● **Your instructions**:
Would you transcribe all of the entries that follow, word for word?

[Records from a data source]
#####

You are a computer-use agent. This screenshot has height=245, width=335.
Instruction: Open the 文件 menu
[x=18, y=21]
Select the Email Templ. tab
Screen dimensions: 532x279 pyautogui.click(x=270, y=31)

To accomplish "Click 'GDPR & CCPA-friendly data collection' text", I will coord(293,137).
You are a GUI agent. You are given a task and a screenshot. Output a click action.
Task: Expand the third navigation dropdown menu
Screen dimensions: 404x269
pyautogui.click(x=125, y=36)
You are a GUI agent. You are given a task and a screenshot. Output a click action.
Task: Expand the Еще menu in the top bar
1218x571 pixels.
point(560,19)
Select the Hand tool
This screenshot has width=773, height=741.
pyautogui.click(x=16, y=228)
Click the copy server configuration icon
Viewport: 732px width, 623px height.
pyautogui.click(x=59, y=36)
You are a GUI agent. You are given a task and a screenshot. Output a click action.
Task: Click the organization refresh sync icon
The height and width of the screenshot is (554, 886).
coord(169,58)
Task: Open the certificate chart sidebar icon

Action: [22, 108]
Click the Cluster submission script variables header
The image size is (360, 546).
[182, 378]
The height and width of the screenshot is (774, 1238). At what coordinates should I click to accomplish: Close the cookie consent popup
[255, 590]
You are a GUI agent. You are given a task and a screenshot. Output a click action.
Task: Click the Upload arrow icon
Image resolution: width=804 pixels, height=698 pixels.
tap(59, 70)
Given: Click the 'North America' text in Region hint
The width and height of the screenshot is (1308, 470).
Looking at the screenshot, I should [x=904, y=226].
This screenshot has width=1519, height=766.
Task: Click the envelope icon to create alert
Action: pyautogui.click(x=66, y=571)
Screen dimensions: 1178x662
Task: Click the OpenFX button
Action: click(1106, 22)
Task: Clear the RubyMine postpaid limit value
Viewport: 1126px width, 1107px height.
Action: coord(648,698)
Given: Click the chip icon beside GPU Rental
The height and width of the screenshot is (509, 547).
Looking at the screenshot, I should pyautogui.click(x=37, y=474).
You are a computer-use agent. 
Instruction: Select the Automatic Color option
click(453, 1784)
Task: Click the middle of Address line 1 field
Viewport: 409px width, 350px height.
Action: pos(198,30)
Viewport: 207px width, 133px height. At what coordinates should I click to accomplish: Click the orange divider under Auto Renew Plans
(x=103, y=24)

#####

● **Solution to the exercise**:
You are a computer-use agent. This screenshot has height=245, width=335.
Instruction: Open the 文件 menu
[x=18, y=21]
Select the Email Templ. tab
Screen dimensions: 532x279 pyautogui.click(x=270, y=31)

To accomplish "Click 'GDPR & CCPA-friendly data collection' text", I will coord(293,137).
You are a GUI agent. You are given a task and a screenshot. Output a click action.
Task: Expand the third navigation dropdown menu
Screen dimensions: 404x269
pyautogui.click(x=125, y=36)
You are a GUI agent. You are given a task and a screenshot. Output a click action.
Task: Expand the Еще menu in the top bar
1218x571 pixels.
point(560,19)
Select the Hand tool
This screenshot has width=773, height=741.
pyautogui.click(x=16, y=228)
Click the copy server configuration icon
Viewport: 732px width, 623px height.
pyautogui.click(x=59, y=36)
You are a GUI agent. You are given a task and a screenshot. Output a click action.
Task: Click the organization refresh sync icon
The height and width of the screenshot is (554, 886).
coord(169,58)
Task: Open the certificate chart sidebar icon

Action: [22, 108]
Click the Cluster submission script variables header
The image size is (360, 546).
[182, 378]
The height and width of the screenshot is (774, 1238). At what coordinates should I click to accomplish: Close the cookie consent popup
[255, 590]
You are a GUI agent. You are given a task and a screenshot. Output a click action.
Task: Click the Upload arrow icon
Image resolution: width=804 pixels, height=698 pixels.
tap(59, 70)
Given: Click the 'North America' text in Region hint
The width and height of the screenshot is (1308, 470).
Looking at the screenshot, I should [x=904, y=226].
This screenshot has width=1519, height=766.
Task: Click the envelope icon to create alert
Action: pyautogui.click(x=66, y=571)
Screen dimensions: 1178x662
Task: Click the OpenFX button
Action: click(1106, 22)
Task: Clear the RubyMine postpaid limit value
Viewport: 1126px width, 1107px height.
Action: coord(648,698)
Given: Click the chip icon beside GPU Rental
The height and width of the screenshot is (509, 547).
Looking at the screenshot, I should pyautogui.click(x=37, y=474).
You are a computer-use agent. 
Instruction: Select the Automatic Color option
click(453, 1784)
Task: Click the middle of Address line 1 field
Viewport: 409px width, 350px height.
Action: pos(198,30)
Viewport: 207px width, 133px height. At what coordinates should I click to accomplish: Click the orange divider under Auto Renew Plans
(x=103, y=24)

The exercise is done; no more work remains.